Quickstart Guide
This guide will help you get started with the basics of using ServerlessLLM. Please make sure you have installed the ServerlessLLM following the installation guide.
Run ServerlessLLM on your local machine
First, let's start a local ray cluster to run ServerlessLLM. You can start a local ray cluster by running the following command:
Start a local ray cluster with 1 head node and 1 worker node:
conda activate sllm
ray start --head --port=6379 --num-cpus=4 --num-gpus=0 \
--resources='{"control_node": 1}' --block
In a new terminal, start the worker node:
conda activate sllm-worker
export CUDA_VISIBLE_DEVICES=0
ray start --address=0.0.0.0:6379 --num-cpus=4 --num-gpus=1 \
--resources='{"worker_node": 1, "worker_id_0": 1}' --block
And start ServerlessLLM Store server. This server will use ./models
as the storage path by default.
conda activate sllm-worker
export CUDA_VISIBLE_DEVICES=0
sllm-store-server
Expected output:
$ sllm-store-server
Run server...
WARNING: Logging before InitGoogleLogging() is written to STDERR
I20241111 16:34:14.856642 467195 server.cpp:333] Log directory already exists.

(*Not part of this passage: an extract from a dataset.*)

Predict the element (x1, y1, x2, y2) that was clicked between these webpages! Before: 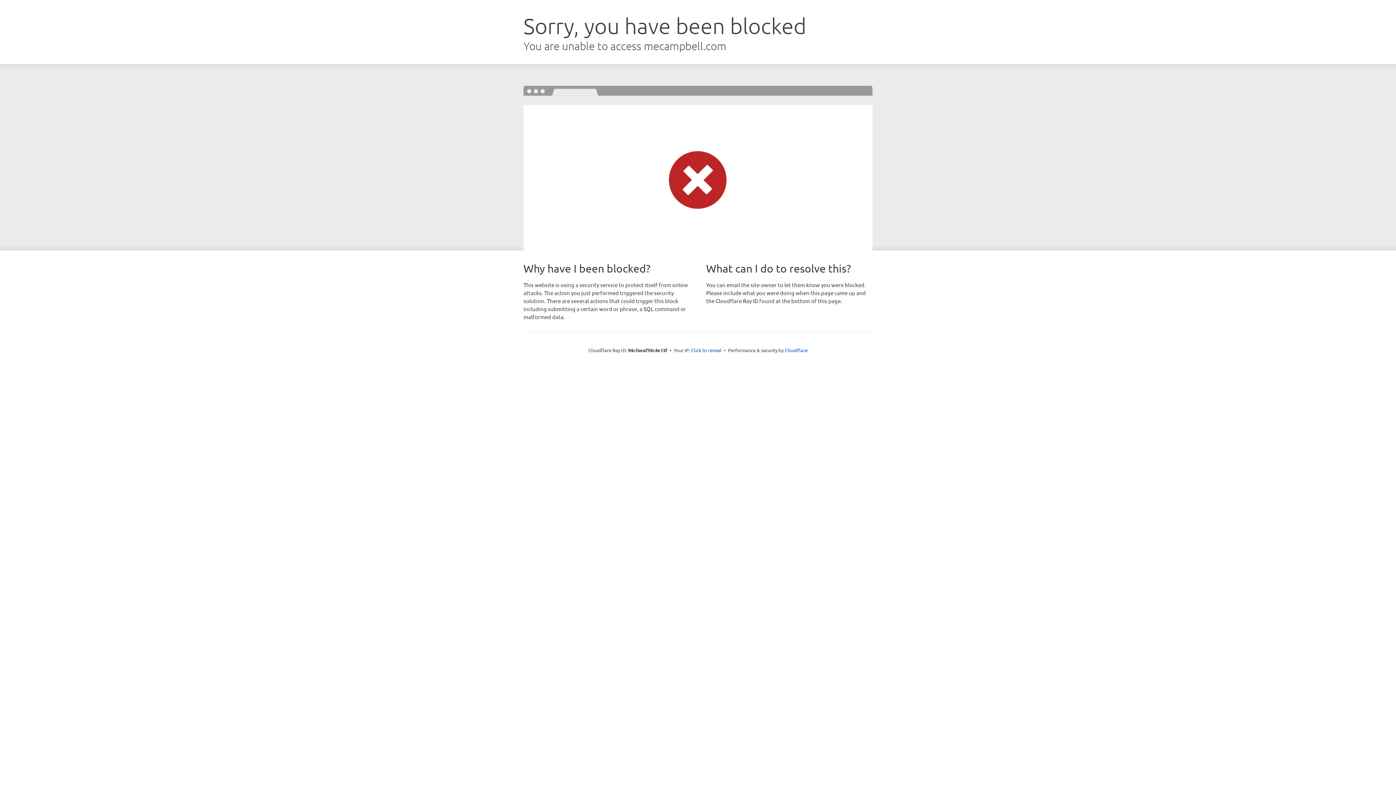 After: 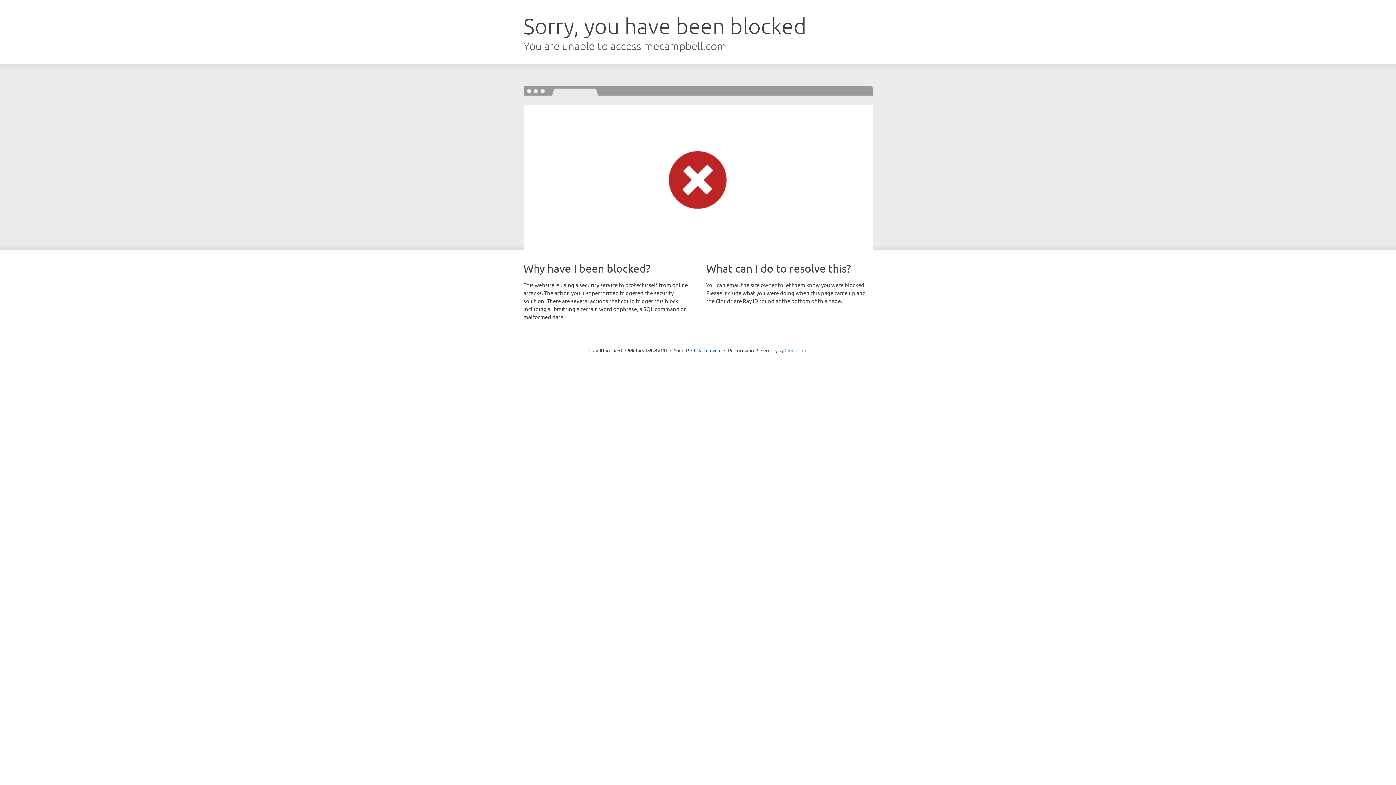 Action: bbox: (784, 347, 807, 353) label: Cloudflare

I20241111 16:34:14.897728 467195 checkpoint_store.cpp:41] Number of GPUs: 1
I20241111 16:34:14.897949 467195 checkpoint_store.cpp:43] I/O threads: 4, chunk size: 32MB
I20241111 16:34:14.897960 467195 checkpoint_store.cpp:45] Storage path: "./models/"

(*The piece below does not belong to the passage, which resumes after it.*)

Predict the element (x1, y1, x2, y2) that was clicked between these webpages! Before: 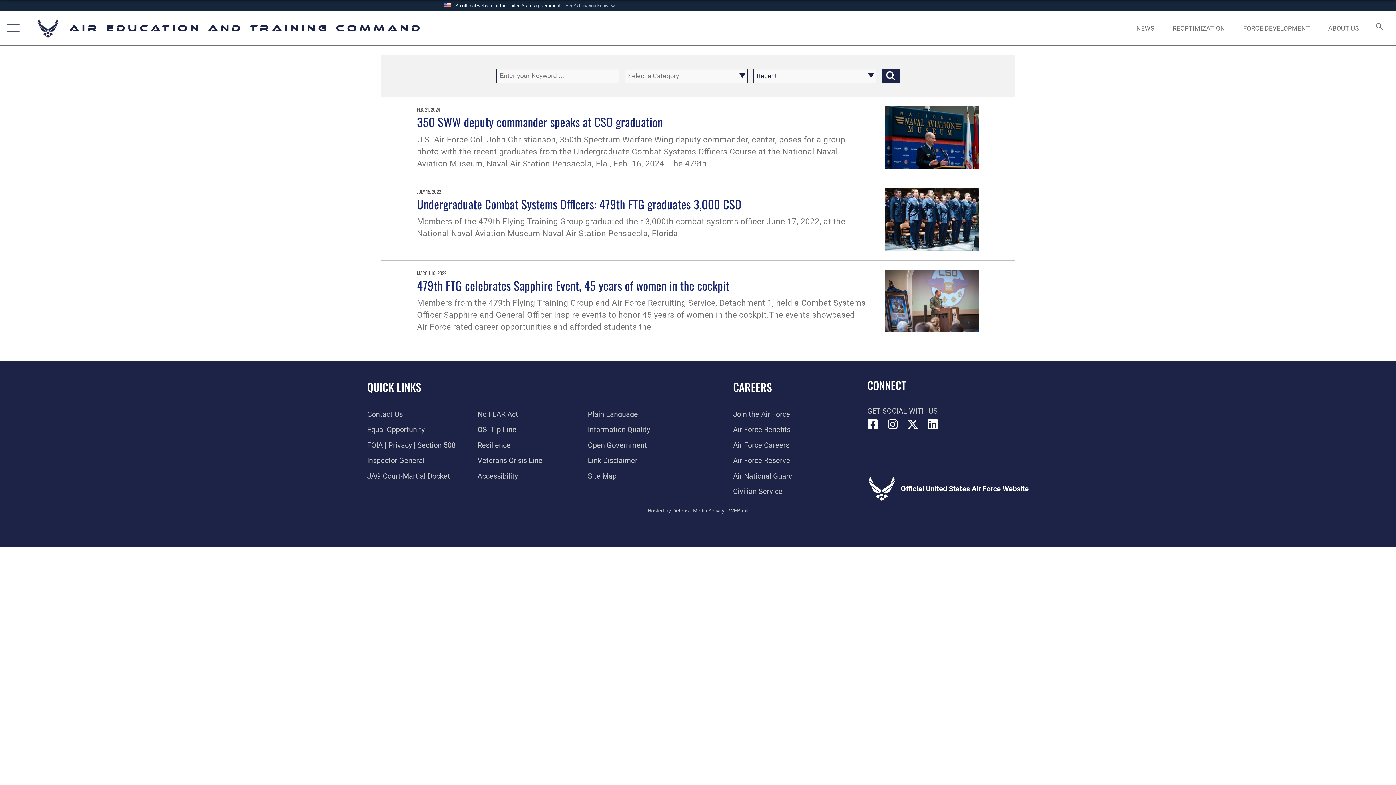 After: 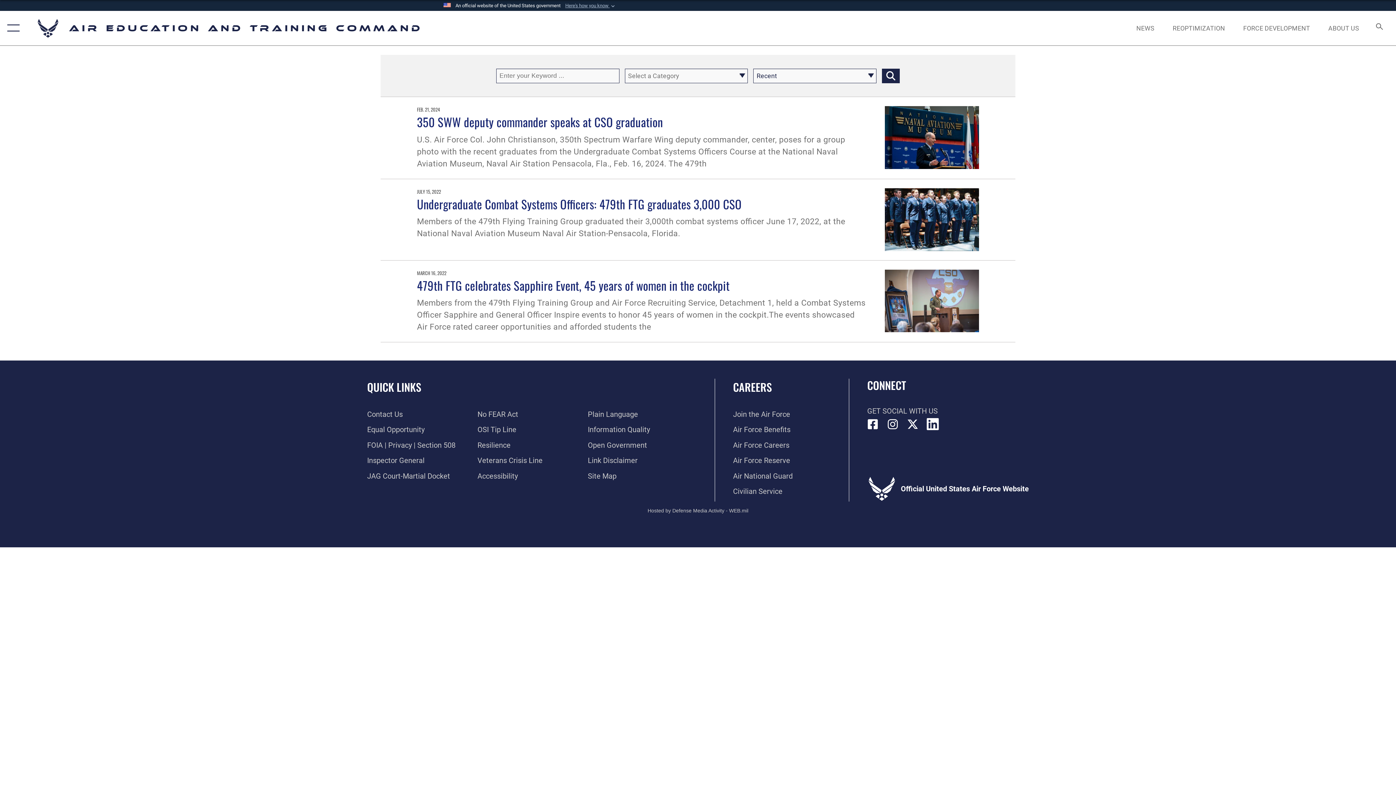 Action: bbox: (927, 419, 938, 430) label: LinkedIn icon opens in a new window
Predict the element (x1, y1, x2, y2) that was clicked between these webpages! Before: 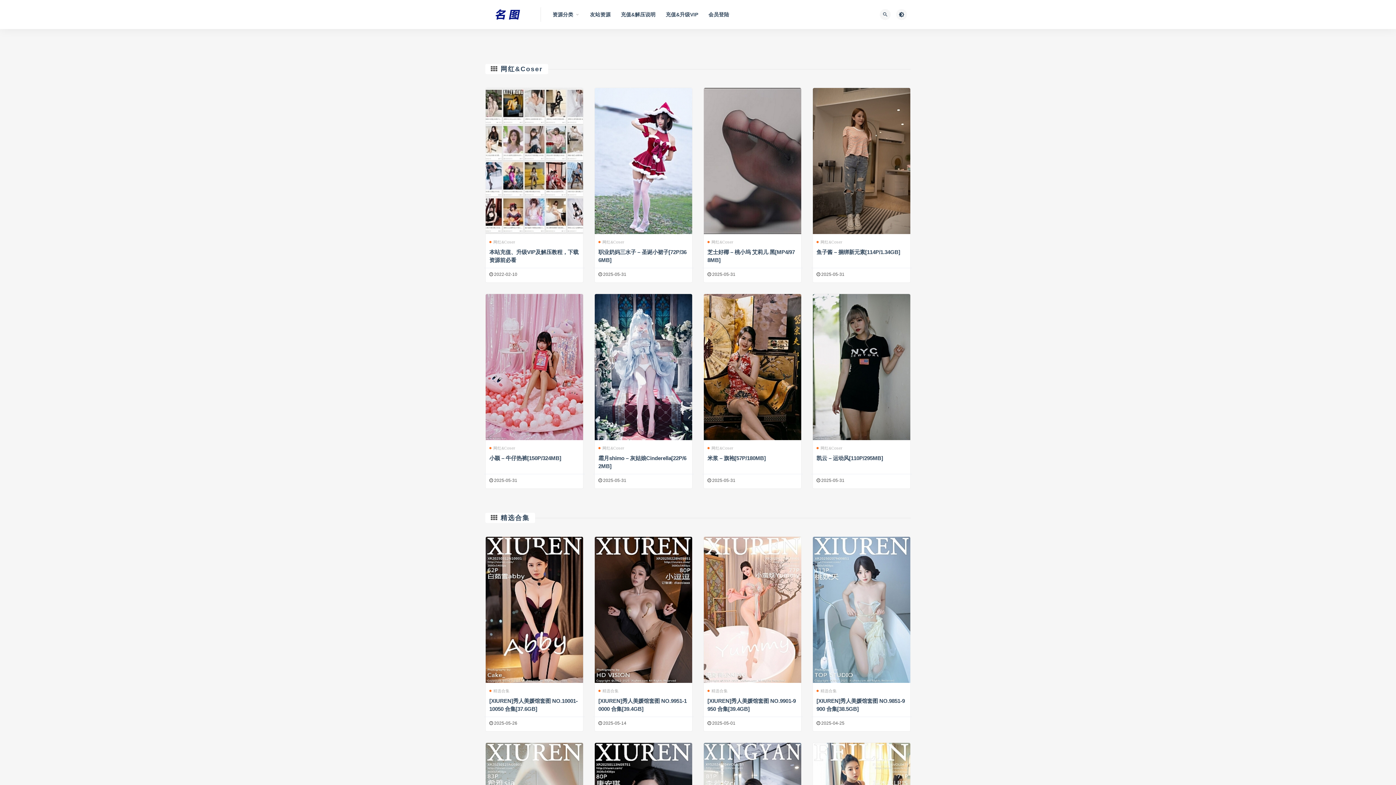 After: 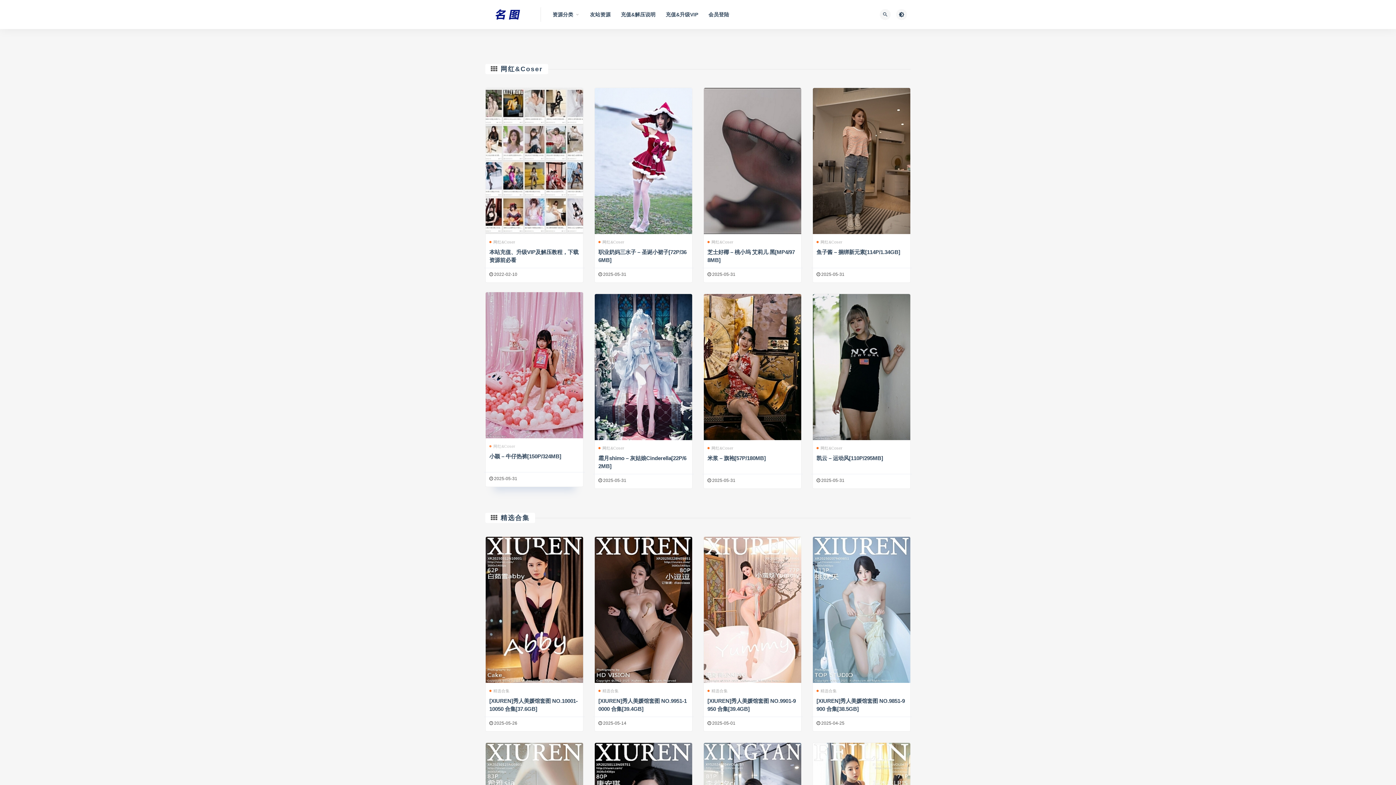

I20241111 16:34:14.972811 467195 checkpoint_store.cpp:71] GPU 0 UUID: c9938b31-33b0-e02f-24c5-88bd6fbe19ad
I20241111 16:34:14.972856 467195 pinned_memory_pool.cpp:29] Creating PinnedMemoryPool with 128 buffers of 33554432 bytes
I20241111 16:34:16.449775 467195 checkpoint_store.cpp:83] Memory pool created with 4GB
I20241111 16:34:16.462957 467195 server.cpp:306] Server listening on 0.0.0.0:8073
Now, let’s start ServerlessLLM.
First, in another new terminal, start ServerlessLLM Serve (i.e., sllm-serve
)
conda activate sllm
sllm-serve start
Everything is set!
Now you have opened 4 terminals: started a local ray cluster(head node and worker node), started the ServerlessLLM Serve, and started the ServerlessLLM Store server.

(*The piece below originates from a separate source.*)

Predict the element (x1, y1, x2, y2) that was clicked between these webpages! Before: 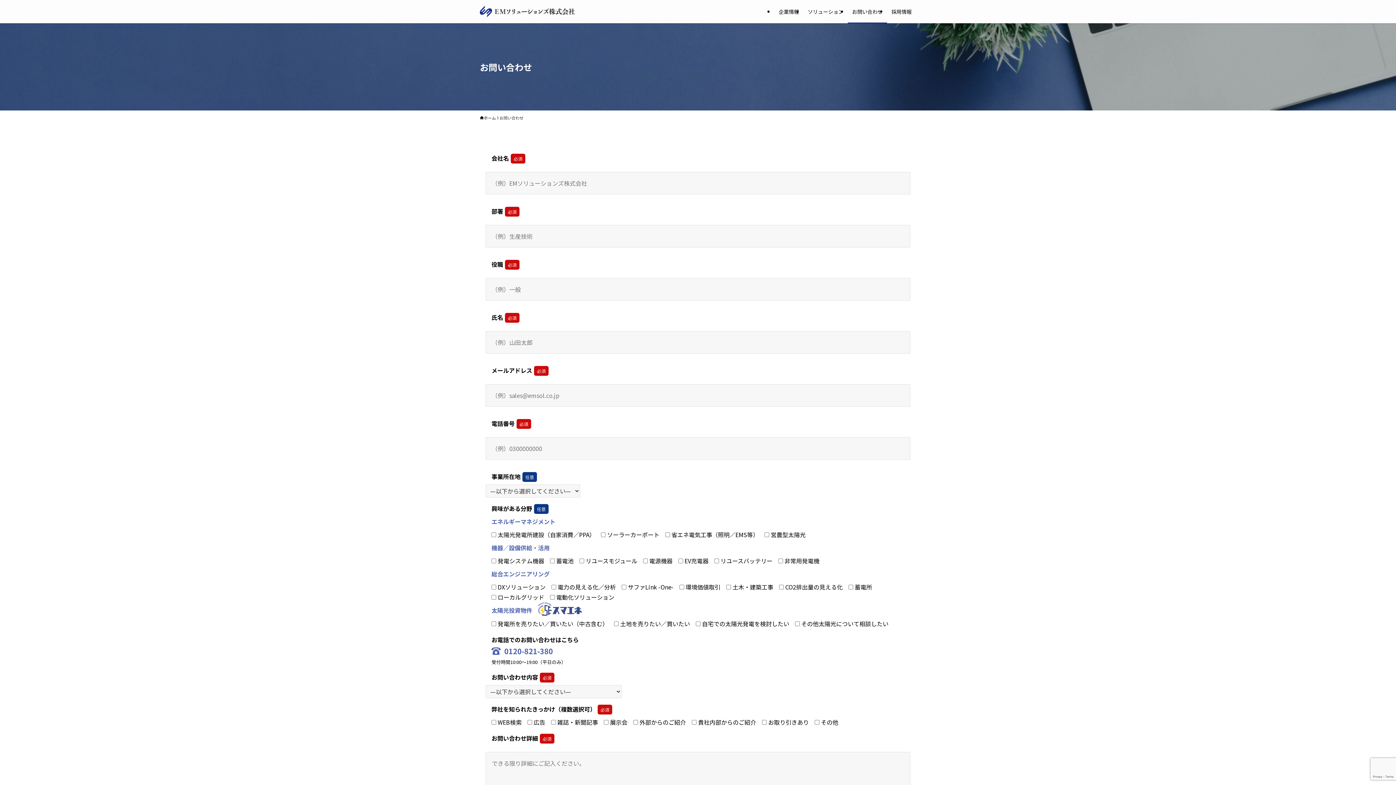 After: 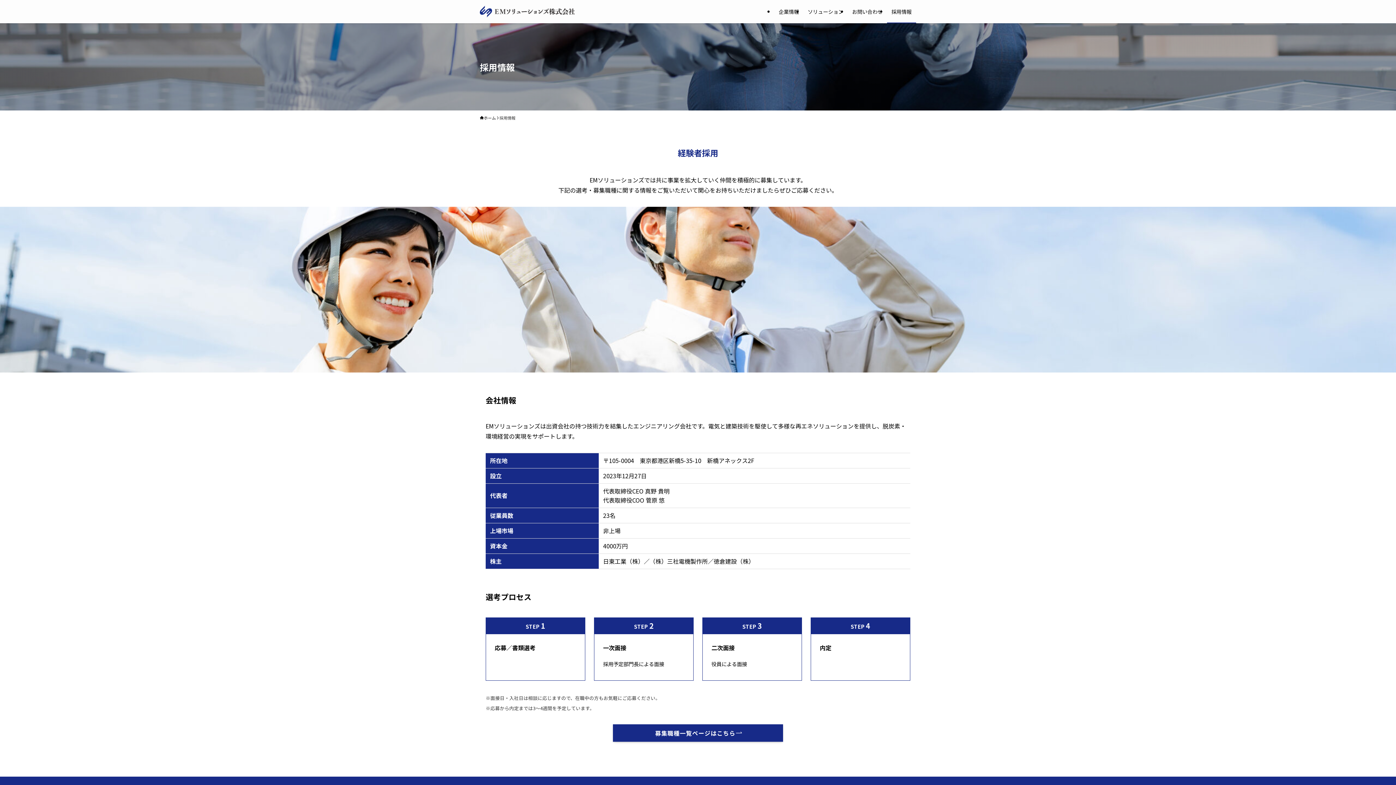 Action: bbox: (887, 0, 916, 23) label: 採用情報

Next, open another new terminal, let's deploy a model to the ServerlessLLM server. You can deploy a model by running the following command:
conda activate sllm
sllm-cli deploy --model facebook/opt-1.3b
This will download the model from HuggingFace, if you want load the model from local path, you can use config.json
, see here for details.
Now, you can query the model by any OpenAI API client. For example, you can use the following Python code to query the model:
curl http://127.0.0.1:8343/v1/chat/completions \
-H "Content-Type: application/json" \
-d '{
"model": "facebook/opt-1.3b",
"messages": [
{"role": "system", "content": "You are a helpful assistant."},
{"role": "user", "content": "What is your name?"}
]
}'
Expected output:
{"id":"chatcmpl-9f812a40-6b96-4ef9-8584-0b8149892cb9","object":"chat.completion","created":1720021153,"model":"facebook/opt-1.3b","choices":[{"index":0,"message":{"role":"assistant","content":"system: You are a helpful assistant.\nuser: What is your name?\nsystem: I am a helpful assistant.\n"},"logprobs":null,"finish_reason":"stop"}],"usage":{"prompt_tokens":16,"completion_tokens":26,"total_tokens":42}}
To delete a deployed model, use the following command:
sllm-cli delete facebook/opt-1.3b
This will remove the specified model from the ServerlessLLM server.